PAÍS
As medidas provisórias (MPs) editadas pelo presidente Luiz Inácio Lula da Silva (PT) devem prescrever na próxima semana, no total o Congresso ainda precisa analisar 21 delas.
Apesar de terem força de lei e já começarem a valer quando são publicadas pelo Executivo, as MPs precisam da aprovação do Legislativo para terem efeito permanente e se tornarem lei em definitivo.
A lista
A reorganização da estrutura dos ministérios do governo (MP 1154 de 2023) deve ser a única MP com esse prazo que será aprovada pelo Congresso Nacional. Nela, no entanto, foi incluída a MP da Funasa (1156 de 2023).
O deputado Isnaldo Bulhões (MDB-AL), no parecer da medida, incluiu uma autorização para o governo extinguir a Fundação Nacional de Saúde. Assim, ainda que o texto sobre a Funasa caduque, o governo assegurará seus efeitos.
A inclusão do Coaf (Conselho de Controle de Atividades Financeiras) na reestruturação não foi para frente. Com isso, a MP própria do órgão (1.158 de 2023) deve caducar e o Coaf sai do Ministério da Fazenda, retornando ao BC (Banco Central).
O relatório da reestruturação do governo deve ser votado na Câmara na próxima terça-feira (30). Depois, segue para o Senado.
Outras duas medidas que devem declinar e ter soluções alternativas é a do adicional do Auxílio Gás, que deve virar emenda na MP do Bolsa Família, e a do Carf, que foi transformada em projeto.
Divergências do parlamento motivaram o ritmo lento
O impasse entre o presidente da Câmara, Arthur Lira (PP-AL), e o presidente do Senado, Rodrigo Pacheco (PSD-MG) envolvendo a tramitação das propostas colaboraram para o atraso da avaliação das medidas.
Das 21 MPs, só 6 passaram ou seguem sendo analisada em comissões mistas, formadas por deputados e senadores.

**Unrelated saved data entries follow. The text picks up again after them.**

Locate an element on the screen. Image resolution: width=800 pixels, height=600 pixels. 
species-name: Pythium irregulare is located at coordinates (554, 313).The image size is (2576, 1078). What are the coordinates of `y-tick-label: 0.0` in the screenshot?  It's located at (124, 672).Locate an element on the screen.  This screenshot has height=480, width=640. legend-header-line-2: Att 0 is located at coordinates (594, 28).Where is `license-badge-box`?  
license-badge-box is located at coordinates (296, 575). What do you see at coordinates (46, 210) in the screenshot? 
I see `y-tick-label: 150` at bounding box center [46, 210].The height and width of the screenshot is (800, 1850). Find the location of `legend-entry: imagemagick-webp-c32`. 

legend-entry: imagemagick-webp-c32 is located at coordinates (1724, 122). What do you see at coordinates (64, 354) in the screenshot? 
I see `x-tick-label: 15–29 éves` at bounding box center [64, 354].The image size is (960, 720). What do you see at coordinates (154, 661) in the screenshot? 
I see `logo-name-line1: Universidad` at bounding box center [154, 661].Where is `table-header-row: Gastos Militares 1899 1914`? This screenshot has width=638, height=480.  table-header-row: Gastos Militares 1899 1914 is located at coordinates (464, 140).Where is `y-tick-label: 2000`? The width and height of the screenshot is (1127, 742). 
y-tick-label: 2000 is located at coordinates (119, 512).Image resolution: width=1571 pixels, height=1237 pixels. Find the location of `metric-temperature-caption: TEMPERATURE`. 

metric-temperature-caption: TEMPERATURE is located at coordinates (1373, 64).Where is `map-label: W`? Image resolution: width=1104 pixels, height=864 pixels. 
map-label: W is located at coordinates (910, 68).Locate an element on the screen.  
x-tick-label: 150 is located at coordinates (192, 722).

Deputados defenderam a manutenção do rito adotado na pandemia, em que as MPs eram analisadas diretamente em plenário, começando pela Câmara, sem passar por comissões mistas, e depois enviadas ao Senado, o que foi rejeitado por Pacheco.
Deputados propuseram mudanças no funcionamento dos colegiados mistos, com aumento de cadeiras para a Câmara e prazo limite de funcionamento, o que também não funcionou.
Tratativas
Para mediar os impasses, o governo articulou um acordo costurado que permitiu a instalação inicialmente de 4 comissões mistas de MPs de Lula e o compromisso de outras medidas serem incorporadas como emendas ou reenviadas como projeto de lei com urgência.
O acordado foi instalar as comissões da MP da reorganização dos ministérios (1.154 de 2023), do novo Bolsa Família (1.164 de 2023), do novo Minha Casa, Minha Vida (MP 1.162 de 2023) e do voto de qualidade no Carf (1.160 de 2023).
Além dessas, a MP sobre o programa Mais Médicos (1.165 de 2023) e as alterações na Lei de Licitações (1.167 de 2023) também tiveram suas comissões instaladas.
O colegiado que analisaria as mudanças no Carf, no entanto, não avançou e o governo decidiu enviar um projeto com urgência sobre o assunto. O texto chegou ao Congresso em 5 de maio e ainda não tem relator designado e só trancará a pauta a partir de 21 de junho.
Com esforços voltados para o novo marco fiscal, o assunto ainda não é uma das prioridades de discussões dos líderes partidários. A atenção das bancadas também está dividida com a instalação de CPIs (Comissões Parlamentares de Inquérito).